> _What the task requires_: Reproduce the rows below word for word, from the line containing "Open the source code view icon" through the final line of the rows, including both.

> _Data shown_:
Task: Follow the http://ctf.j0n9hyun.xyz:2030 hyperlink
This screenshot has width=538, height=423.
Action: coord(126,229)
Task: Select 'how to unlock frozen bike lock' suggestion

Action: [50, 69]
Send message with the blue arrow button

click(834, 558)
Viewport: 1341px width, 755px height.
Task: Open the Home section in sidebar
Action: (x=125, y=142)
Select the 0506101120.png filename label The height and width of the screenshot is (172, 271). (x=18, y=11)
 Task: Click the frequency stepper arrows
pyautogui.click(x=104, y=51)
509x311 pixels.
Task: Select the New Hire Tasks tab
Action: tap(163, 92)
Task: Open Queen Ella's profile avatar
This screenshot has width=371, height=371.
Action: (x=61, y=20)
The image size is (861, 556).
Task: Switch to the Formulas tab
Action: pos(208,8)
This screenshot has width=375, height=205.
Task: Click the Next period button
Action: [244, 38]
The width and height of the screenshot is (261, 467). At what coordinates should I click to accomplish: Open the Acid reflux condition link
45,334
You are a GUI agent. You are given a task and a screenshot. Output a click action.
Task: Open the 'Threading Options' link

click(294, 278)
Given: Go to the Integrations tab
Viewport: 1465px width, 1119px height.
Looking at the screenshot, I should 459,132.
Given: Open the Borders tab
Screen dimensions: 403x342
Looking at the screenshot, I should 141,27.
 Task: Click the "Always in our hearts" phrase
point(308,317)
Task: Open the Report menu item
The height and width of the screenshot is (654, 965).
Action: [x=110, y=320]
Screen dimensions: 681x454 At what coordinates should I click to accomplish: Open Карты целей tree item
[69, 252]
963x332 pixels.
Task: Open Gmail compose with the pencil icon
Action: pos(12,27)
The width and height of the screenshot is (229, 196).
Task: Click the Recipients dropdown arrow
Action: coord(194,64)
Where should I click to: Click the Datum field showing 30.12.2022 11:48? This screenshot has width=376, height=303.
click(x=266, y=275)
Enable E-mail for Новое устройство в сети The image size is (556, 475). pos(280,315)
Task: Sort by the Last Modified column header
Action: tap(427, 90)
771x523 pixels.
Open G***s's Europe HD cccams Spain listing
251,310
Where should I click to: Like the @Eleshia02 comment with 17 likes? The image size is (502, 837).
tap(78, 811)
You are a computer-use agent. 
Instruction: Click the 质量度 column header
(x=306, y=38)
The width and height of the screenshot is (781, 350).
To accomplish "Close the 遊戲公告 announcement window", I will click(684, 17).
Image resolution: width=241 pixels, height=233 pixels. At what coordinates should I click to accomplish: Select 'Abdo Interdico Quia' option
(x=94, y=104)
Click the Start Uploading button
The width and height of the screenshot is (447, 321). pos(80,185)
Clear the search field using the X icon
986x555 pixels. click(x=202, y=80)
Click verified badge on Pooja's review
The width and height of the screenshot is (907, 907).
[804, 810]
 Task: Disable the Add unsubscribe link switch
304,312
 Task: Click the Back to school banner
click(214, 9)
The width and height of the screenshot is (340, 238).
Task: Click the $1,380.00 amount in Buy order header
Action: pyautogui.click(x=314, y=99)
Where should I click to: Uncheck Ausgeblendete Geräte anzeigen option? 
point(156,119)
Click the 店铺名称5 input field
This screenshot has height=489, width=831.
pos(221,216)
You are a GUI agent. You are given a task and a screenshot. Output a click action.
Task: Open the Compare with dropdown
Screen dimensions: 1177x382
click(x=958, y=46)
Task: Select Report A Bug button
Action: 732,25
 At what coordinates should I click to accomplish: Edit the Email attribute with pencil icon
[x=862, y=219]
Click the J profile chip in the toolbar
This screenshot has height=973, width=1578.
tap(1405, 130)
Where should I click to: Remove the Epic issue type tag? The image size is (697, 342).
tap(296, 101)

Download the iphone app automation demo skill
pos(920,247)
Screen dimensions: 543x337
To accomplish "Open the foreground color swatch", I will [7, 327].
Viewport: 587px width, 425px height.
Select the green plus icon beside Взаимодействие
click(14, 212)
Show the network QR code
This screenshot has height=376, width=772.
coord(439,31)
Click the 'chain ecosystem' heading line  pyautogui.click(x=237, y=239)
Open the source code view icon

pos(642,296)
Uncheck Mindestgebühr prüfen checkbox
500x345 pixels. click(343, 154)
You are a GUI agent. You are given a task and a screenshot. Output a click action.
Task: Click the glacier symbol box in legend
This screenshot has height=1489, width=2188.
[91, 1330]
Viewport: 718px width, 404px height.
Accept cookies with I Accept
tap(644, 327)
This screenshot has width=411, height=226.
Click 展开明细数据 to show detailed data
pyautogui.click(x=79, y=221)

> _Answer to this problem_:
Open the source code view icon

pos(642,296)
Uncheck Mindestgebühr prüfen checkbox
500x345 pixels. click(343, 154)
You are a GUI agent. You are given a task and a screenshot. Output a click action.
Task: Click the glacier symbol box in legend
This screenshot has height=1489, width=2188.
[91, 1330]
Viewport: 718px width, 404px height.
Accept cookies with I Accept
tap(644, 327)
This screenshot has width=411, height=226.
Click 展开明细数据 to show detailed data
pyautogui.click(x=79, y=221)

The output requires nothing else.